▶ _Exercise inputs_:
---+---

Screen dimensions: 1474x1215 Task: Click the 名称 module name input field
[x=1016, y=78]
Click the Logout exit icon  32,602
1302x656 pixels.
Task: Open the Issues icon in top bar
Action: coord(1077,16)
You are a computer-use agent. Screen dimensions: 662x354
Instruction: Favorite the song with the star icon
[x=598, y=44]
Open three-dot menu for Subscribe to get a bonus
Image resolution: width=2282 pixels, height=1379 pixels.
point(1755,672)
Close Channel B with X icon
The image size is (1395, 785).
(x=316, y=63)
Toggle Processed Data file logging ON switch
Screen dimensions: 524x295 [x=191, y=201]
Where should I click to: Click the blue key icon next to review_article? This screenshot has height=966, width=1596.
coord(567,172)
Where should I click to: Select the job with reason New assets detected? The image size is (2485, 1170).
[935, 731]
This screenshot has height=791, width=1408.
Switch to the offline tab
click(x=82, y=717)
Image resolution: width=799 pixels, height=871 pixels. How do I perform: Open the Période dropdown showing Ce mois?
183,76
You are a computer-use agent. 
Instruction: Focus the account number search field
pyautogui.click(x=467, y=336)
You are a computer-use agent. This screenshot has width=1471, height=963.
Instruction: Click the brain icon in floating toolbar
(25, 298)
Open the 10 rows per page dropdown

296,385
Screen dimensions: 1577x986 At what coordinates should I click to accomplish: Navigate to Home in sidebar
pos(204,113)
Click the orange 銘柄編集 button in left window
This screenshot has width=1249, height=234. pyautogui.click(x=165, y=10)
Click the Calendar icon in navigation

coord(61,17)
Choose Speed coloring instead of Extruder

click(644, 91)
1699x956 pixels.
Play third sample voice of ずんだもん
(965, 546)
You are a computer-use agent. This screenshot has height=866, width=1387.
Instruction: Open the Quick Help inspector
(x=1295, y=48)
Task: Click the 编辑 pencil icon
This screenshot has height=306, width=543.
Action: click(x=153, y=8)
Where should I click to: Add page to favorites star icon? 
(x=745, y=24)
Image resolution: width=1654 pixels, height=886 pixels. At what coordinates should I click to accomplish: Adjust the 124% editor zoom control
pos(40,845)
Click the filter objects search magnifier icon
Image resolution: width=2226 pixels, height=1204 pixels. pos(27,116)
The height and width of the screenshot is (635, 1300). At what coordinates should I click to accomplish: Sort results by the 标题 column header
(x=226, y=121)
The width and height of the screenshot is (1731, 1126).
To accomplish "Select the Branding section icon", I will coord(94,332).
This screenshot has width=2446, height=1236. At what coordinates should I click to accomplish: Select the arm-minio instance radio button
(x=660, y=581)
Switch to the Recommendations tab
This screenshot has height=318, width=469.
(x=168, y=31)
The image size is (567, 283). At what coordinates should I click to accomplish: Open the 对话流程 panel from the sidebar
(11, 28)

---+---

▶ _Work instruction_: Which lines of the listing above hold the word "computer"? Copy each of them.

▶ _Output_:
You are a computer-use agent. Screen dimensions: 662x354
You are a computer-use agent. 
You are a computer-use agent. This screenshot has width=1471, height=963.
You are a computer-use agent. This screenshot has height=866, width=1387.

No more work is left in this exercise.